Copy every line of the listing below word for word, with nothing left out or changed.
— START OF EXTRACTED INFORMATION —
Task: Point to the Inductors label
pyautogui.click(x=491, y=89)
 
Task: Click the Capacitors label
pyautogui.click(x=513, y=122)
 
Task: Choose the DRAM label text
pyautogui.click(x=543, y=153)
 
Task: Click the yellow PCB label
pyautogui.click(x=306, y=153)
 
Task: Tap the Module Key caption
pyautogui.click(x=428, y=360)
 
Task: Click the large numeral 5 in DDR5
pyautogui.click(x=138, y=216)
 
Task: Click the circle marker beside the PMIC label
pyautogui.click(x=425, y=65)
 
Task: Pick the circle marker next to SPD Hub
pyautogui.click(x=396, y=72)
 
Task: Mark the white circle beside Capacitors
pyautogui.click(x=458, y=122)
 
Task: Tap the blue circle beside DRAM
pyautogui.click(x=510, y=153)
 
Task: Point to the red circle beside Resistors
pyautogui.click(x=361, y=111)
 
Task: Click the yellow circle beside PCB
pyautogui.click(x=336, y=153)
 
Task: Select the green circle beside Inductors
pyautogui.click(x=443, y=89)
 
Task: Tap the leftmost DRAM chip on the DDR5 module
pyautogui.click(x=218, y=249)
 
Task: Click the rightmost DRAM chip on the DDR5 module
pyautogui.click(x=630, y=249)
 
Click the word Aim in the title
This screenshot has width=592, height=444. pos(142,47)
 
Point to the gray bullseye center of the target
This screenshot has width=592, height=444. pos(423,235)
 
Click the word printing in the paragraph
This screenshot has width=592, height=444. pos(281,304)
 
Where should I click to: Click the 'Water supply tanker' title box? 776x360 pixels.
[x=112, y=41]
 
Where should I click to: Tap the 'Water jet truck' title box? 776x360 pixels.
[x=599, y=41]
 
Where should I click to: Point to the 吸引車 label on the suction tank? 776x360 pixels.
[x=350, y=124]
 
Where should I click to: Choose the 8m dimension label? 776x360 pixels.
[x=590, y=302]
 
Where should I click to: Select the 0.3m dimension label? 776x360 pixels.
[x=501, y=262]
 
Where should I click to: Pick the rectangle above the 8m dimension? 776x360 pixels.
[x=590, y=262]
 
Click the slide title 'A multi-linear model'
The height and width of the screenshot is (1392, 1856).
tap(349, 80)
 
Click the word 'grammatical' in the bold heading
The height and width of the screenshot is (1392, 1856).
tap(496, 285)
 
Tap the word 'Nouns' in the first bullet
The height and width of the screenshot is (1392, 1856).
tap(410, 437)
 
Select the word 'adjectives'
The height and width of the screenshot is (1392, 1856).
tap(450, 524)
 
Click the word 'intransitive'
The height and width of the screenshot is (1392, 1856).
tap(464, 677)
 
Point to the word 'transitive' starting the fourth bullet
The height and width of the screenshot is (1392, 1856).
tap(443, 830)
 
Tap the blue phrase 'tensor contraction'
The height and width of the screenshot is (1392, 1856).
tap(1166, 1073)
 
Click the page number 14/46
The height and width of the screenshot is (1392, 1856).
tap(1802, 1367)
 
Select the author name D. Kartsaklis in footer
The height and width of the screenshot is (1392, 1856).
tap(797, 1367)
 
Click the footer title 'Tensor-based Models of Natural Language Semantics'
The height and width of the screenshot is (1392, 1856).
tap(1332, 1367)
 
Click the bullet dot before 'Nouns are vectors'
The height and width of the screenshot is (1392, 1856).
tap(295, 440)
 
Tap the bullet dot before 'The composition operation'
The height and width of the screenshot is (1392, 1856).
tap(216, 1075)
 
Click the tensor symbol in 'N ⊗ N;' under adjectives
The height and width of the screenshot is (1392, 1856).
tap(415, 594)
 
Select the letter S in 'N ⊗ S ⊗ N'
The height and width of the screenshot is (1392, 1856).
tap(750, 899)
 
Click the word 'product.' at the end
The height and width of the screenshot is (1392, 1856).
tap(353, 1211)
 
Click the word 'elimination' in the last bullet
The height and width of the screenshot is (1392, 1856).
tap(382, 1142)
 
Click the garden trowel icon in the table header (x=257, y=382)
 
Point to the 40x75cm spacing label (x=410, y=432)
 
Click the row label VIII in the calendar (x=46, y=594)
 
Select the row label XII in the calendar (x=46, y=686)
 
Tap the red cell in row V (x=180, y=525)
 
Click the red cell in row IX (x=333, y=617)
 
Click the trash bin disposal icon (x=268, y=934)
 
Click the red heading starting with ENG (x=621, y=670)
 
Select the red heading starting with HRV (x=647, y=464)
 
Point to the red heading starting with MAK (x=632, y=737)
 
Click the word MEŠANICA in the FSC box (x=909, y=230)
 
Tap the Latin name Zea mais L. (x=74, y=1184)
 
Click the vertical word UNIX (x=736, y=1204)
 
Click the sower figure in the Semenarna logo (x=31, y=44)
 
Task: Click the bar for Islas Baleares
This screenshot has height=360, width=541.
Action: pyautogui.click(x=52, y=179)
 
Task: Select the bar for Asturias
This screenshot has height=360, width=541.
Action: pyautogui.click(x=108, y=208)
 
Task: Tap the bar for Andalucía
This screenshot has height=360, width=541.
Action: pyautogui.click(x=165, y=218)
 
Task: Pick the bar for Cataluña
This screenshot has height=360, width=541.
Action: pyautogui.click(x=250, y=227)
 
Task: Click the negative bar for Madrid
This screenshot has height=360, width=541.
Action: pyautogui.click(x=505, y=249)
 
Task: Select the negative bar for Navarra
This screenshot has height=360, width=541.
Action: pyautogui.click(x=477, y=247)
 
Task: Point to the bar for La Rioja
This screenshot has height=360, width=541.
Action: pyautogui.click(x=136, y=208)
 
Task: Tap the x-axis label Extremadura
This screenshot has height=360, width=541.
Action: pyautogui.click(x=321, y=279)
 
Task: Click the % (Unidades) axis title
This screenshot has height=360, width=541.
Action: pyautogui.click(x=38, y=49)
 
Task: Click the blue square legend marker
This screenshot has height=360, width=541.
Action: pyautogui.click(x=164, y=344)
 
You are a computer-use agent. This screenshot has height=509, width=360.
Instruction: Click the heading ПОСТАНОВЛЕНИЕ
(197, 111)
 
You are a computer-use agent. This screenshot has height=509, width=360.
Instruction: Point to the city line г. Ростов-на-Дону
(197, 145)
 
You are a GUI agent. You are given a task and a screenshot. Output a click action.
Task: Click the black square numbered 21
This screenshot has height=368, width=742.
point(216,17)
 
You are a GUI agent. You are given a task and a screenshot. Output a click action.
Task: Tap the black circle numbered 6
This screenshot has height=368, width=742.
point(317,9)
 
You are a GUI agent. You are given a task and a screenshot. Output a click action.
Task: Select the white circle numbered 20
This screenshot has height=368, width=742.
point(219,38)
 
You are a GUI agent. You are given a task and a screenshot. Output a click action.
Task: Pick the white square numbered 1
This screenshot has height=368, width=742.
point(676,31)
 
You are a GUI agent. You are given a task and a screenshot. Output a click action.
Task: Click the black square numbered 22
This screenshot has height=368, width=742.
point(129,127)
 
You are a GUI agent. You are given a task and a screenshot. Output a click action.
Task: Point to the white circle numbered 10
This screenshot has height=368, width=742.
— END OF EXTRACTED INFORMATION —
FINAL RESULT
Task: Point to the Inductors label
pyautogui.click(x=491, y=89)
 
Task: Click the Capacitors label
pyautogui.click(x=513, y=122)
 
Task: Choose the DRAM label text
pyautogui.click(x=543, y=153)
 
Task: Click the yellow PCB label
pyautogui.click(x=306, y=153)
 
Task: Tap the Module Key caption
pyautogui.click(x=428, y=360)
 
Task: Click the large numeral 5 in DDR5
pyautogui.click(x=138, y=216)
 
Task: Click the circle marker beside the PMIC label
pyautogui.click(x=425, y=65)
 
Task: Pick the circle marker next to SPD Hub
pyautogui.click(x=396, y=72)
 
Task: Mark the white circle beside Capacitors
pyautogui.click(x=458, y=122)
 
Task: Tap the blue circle beside DRAM
pyautogui.click(x=510, y=153)
 
Task: Point to the red circle beside Resistors
pyautogui.click(x=361, y=111)
 
Task: Click the yellow circle beside PCB
pyautogui.click(x=336, y=153)
 
Task: Select the green circle beside Inductors
pyautogui.click(x=443, y=89)
 
Task: Tap the leftmost DRAM chip on the DDR5 module
pyautogui.click(x=218, y=249)
 
Task: Click the rightmost DRAM chip on the DDR5 module
pyautogui.click(x=630, y=249)
 
Click the word Aim in the title
This screenshot has width=592, height=444. pos(142,47)
 
Point to the gray bullseye center of the target
This screenshot has width=592, height=444. pos(423,235)
 
Click the word printing in the paragraph
This screenshot has width=592, height=444. pos(281,304)
 
Where should I click to: Click the 'Water supply tanker' title box? 776x360 pixels.
[x=112, y=41]
 
Where should I click to: Tap the 'Water jet truck' title box? 776x360 pixels.
[x=599, y=41]
 
Where should I click to: Point to the 吸引車 label on the suction tank? 776x360 pixels.
[x=350, y=124]
 
Where should I click to: Choose the 8m dimension label? 776x360 pixels.
[x=590, y=302]
 
Where should I click to: Select the 0.3m dimension label? 776x360 pixels.
[x=501, y=262]
 
Where should I click to: Pick the rectangle above the 8m dimension? 776x360 pixels.
[x=590, y=262]
 
Click the slide title 'A multi-linear model'
The height and width of the screenshot is (1392, 1856).
tap(349, 80)
 
Click the word 'grammatical' in the bold heading
The height and width of the screenshot is (1392, 1856).
tap(496, 285)
 
Tap the word 'Nouns' in the first bullet
The height and width of the screenshot is (1392, 1856).
tap(410, 437)
 
Select the word 'adjectives'
The height and width of the screenshot is (1392, 1856).
tap(450, 524)
 
Click the word 'intransitive'
The height and width of the screenshot is (1392, 1856).
tap(464, 677)
 
Point to the word 'transitive' starting the fourth bullet
The height and width of the screenshot is (1392, 1856).
tap(443, 830)
 
Tap the blue phrase 'tensor contraction'
The height and width of the screenshot is (1392, 1856).
tap(1166, 1073)
 
Click the page number 14/46
The height and width of the screenshot is (1392, 1856).
tap(1802, 1367)
 
Select the author name D. Kartsaklis in footer
The height and width of the screenshot is (1392, 1856).
tap(797, 1367)
 
Click the footer title 'Tensor-based Models of Natural Language Semantics'
The height and width of the screenshot is (1392, 1856).
tap(1332, 1367)
 
Click the bullet dot before 'Nouns are vectors'
The height and width of the screenshot is (1392, 1856).
tap(295, 440)
 
Tap the bullet dot before 'The composition operation'
The height and width of the screenshot is (1392, 1856).
tap(216, 1075)
 
Click the tensor symbol in 'N ⊗ N;' under adjectives
The height and width of the screenshot is (1392, 1856).
tap(415, 594)
 
Select the letter S in 'N ⊗ S ⊗ N'
The height and width of the screenshot is (1392, 1856).
tap(750, 899)
 
Click the word 'product.' at the end
The height and width of the screenshot is (1392, 1856).
tap(353, 1211)
 
Click the word 'elimination' in the last bullet
The height and width of the screenshot is (1392, 1856).
tap(382, 1142)
 
Click the garden trowel icon in the table header (x=257, y=382)
 
Point to the 40x75cm spacing label (x=410, y=432)
 
Click the row label VIII in the calendar (x=46, y=594)
 
Select the row label XII in the calendar (x=46, y=686)
 
Tap the red cell in row V (x=180, y=525)
 
Click the red cell in row IX (x=333, y=617)
 
Click the trash bin disposal icon (x=268, y=934)
 
Click the red heading starting with ENG (x=621, y=670)
 
Select the red heading starting with HRV (x=647, y=464)
 
Point to the red heading starting with MAK (x=632, y=737)
 
Click the word MEŠANICA in the FSC box (x=909, y=230)
 
Tap the Latin name Zea mais L. (x=74, y=1184)
 
Click the vertical word UNIX (x=736, y=1204)
 
Click the sower figure in the Semenarna logo (x=31, y=44)
 
Task: Click the bar for Islas Baleares
This screenshot has height=360, width=541.
Action: pyautogui.click(x=52, y=179)
 
Task: Select the bar for Asturias
This screenshot has height=360, width=541.
Action: pyautogui.click(x=108, y=208)
 
Task: Tap the bar for Andalucía
This screenshot has height=360, width=541.
Action: pyautogui.click(x=165, y=218)
 
Task: Pick the bar for Cataluña
This screenshot has height=360, width=541.
Action: pyautogui.click(x=250, y=227)
 
Task: Click the negative bar for Madrid
This screenshot has height=360, width=541.
Action: pyautogui.click(x=505, y=249)
 
Task: Select the negative bar for Navarra
This screenshot has height=360, width=541.
Action: pyautogui.click(x=477, y=247)
 
Task: Point to the bar for La Rioja
This screenshot has height=360, width=541.
Action: pyautogui.click(x=136, y=208)
 
Task: Tap the x-axis label Extremadura
This screenshot has height=360, width=541.
Action: pyautogui.click(x=321, y=279)
 
Task: Click the % (Unidades) axis title
This screenshot has height=360, width=541.
Action: pyautogui.click(x=38, y=49)
 
Task: Click the blue square legend marker
This screenshot has height=360, width=541.
Action: pyautogui.click(x=164, y=344)
 
You are a computer-use agent. This screenshot has height=509, width=360.
Instruction: Click the heading ПОСТАНОВЛЕНИЕ
(197, 111)
 
You are a computer-use agent. This screenshot has height=509, width=360.
Instruction: Point to the city line г. Ростов-на-Дону
(197, 145)
 
You are a GUI agent. You are given a task and a screenshot. Output a click action.
Task: Click the black square numbered 21
This screenshot has height=368, width=742.
point(216,17)
 
You are a GUI agent. You are given a task and a screenshot. Output a click action.
Task: Tap the black circle numbered 6
This screenshot has height=368, width=742.
point(317,9)
 
You are a GUI agent. You are given a task and a screenshot. Output a click action.
Task: Select the white circle numbered 20
This screenshot has height=368, width=742.
point(219,38)
 
You are a GUI agent. You are given a task and a screenshot. Output a click action.
Task: Pick the white square numbered 1
This screenshot has height=368, width=742.
point(676,31)
 
You are a GUI agent. You are given a task and a screenshot. Output a click action.
Task: Click the black square numbered 22
This screenshot has height=368, width=742.
point(129,127)
 
You are a GUI agent. You are given a task and a screenshot. Output a click action.
Task: Point to the white circle numbered 10
This screenshot has height=368, width=742.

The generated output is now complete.